Appropriateness of outpatient gastrointestinal endoscopy in a non-academic hospital

World J Gastrointest Endosc. 2011 Oct 16;3(10):195-200. doi: 10.4253/wjge.v3.i10.195.

Abstract

Aim: To assess the appropriate use and the diagnostic yield of upper gastrointestinal endoscopy and colonoscopy in this subgroup of patients.

Methods: In total, 789 consecutive outpatients referred for gastrointestinal (GI) endoscopy [381 for esophagogastroduodenoscopy (EGD) and 408 for colonoscopy] were prospectively enrolled in the study. The American Society for Gastrointestinal Endoscopy (ASGE) guidelines were used to assess the relationship between appropriateness and the presence of relevant endoscopic findings.
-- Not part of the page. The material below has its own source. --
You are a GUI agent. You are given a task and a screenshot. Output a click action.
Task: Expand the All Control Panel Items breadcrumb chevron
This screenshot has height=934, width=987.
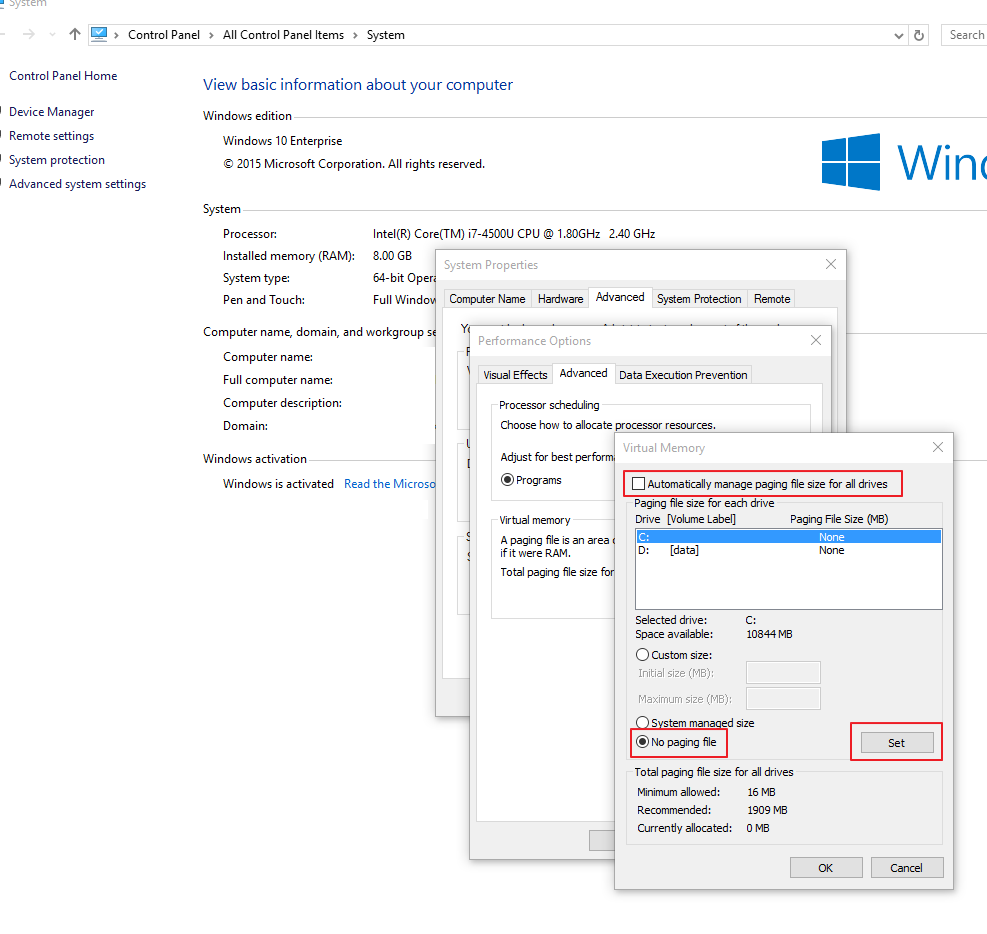pyautogui.click(x=355, y=34)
Results: The overall inappropriate rate was 13.3%. The indications for EGD and colonoscopy were, respectively, appropriate in 82.7% and 82.6% of the exams, uncertain in 5.8% and 2.4% and inappropriate in 11.5% and 15%. The diagnostic yield was significant higher for EGDs and colonoscopies judged appropriate and uncertain when compared with those considered inappropriate (EGD: 36.6% vs 36.4% vs 11.4%, P = 0.004; Colonoscopy: 24.3% vs 20.0% vs 3.3%, P = 0.001). Of the 25 malignant lesions detected, all but one was detected in exams judged appropriate or uncertain.

Conclusion: This study shows a good adherence to ASGE guidelines by the referring physicians and a significant increase of the diagnostic yield in appropriate examinations, namely in detecting neoplastic lesions. It underscores the importance that the appropriateness of the indication assumes in assuring high-quality GI endoscopic procedures.

Keywords: Appropriateness; Gastrointestinal endoscopy; Indications.